Canyon de Chelly National Monument is located in Arizona within the Navajo Nation. The area is actually comprised of the floors and rims of three major canyons: de Chelly, del Muerto, and Monument. Its 84,000 acres of land were authorized as a National Monument in 1931 by President Herbert Hoover. In 1970, the park was listed on the National Registry of Historic Places. The park is jointly managed by the National Park Service and the Navajo Nation. Free access is provided via the scenic rim drives and a moderate hike to one of the ruins. Navajo guides conduct private tours (hikes, horseback or tour bus), providing access to the canyon floor.
The area surrounding Canyon de Chelly offers gorgeous vistas that showcase the area flora as well as wonderful clouds. From the road, the vistas can even belie the existence of the steep canyons that are not far off.
This ram was hurrying to catch up with his little harem that was taking off without him alongside the road. (I think his actions must be an example of leading from behind!) Some horses were wandering around as well along the road and near the visitor center.
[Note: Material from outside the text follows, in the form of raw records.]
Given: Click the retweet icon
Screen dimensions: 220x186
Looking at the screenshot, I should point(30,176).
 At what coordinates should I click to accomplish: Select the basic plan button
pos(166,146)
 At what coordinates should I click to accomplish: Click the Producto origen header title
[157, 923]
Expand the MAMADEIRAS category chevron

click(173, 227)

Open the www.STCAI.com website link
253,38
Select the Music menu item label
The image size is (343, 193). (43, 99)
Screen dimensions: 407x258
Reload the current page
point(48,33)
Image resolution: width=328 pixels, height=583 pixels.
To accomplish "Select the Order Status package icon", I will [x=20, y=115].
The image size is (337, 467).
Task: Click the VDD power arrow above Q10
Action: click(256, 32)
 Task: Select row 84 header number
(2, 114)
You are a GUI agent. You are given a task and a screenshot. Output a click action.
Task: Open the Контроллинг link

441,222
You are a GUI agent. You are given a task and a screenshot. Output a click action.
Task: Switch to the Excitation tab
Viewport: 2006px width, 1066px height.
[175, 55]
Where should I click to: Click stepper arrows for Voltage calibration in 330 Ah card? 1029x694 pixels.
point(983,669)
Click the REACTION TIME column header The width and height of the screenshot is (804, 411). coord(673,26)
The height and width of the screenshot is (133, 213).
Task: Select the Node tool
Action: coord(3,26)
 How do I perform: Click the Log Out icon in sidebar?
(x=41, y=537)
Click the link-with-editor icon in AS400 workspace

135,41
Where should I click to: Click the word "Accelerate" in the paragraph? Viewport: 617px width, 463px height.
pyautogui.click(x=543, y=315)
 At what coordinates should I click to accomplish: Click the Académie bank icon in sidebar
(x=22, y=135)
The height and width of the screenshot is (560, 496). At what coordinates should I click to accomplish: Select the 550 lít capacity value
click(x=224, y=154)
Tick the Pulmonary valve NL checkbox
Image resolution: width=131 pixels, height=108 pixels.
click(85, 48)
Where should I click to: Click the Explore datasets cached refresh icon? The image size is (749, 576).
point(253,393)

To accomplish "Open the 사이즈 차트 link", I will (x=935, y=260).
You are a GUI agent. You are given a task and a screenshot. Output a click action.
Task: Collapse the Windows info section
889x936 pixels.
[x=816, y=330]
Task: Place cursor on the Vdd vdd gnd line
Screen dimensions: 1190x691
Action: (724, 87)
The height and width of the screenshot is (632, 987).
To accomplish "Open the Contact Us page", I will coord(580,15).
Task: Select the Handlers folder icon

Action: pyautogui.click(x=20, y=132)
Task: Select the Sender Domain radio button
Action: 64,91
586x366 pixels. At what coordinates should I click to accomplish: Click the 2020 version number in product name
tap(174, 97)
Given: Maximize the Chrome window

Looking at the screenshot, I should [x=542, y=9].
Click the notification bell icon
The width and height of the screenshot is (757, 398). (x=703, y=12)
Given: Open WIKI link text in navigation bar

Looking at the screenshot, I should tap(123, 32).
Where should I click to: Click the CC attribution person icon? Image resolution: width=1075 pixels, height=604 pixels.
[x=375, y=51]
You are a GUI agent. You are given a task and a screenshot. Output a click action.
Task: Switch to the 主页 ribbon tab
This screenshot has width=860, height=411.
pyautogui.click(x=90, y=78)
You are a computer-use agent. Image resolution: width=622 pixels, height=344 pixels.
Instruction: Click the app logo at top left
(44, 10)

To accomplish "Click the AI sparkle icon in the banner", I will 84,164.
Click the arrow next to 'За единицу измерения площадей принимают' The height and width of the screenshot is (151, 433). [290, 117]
Two scenic rim drives—The North Rim Drive (seven overlooks) and The South Rim Drive (three overlooks)—offer some dramatic views.
The first time I visited Canyon de Chelly, I took a bus tour through the canyon. I especially enjoyed meeting the Navajo tour guides and ease-dropping on our senior guide talking to the guide-in-training in native Navajo. It is a beautiful language. I also just loved the canyon walls, the cottonwoods and the occasional wildflower evident throughout the day.
DRIVING THROUGH THE NORTH CANYON
SOME MORE PICTOGRAPHS
WHITE HOUSE RUINS is accessible via a moderate hike from the surface as well as via the ground tours. Although visitors cannot enter the ruins, the area does offer some picnic tables and bathrooms.
SPIDER ROCK is probably the best known geologic feature of Canyon de Chelly. It is two sandstone spires, rising nearly 800 feet about the canyon floor. Spider Woman is prominent in creation myths for several Native American peoples. Accounts vary, but the core of the story is that Spider Woman is responsible for the stars in the sky. She spun a web, laced it with dew and threw it into the sky, creating the stars. Navajo stories explain that Spider Woman lives on the taller of the two spires. Spider Woman is said to have given the rug loom and the artistry of weaving to Navajos.
I encourage you to visit this wondrous place.
Its links to the past always captivate me.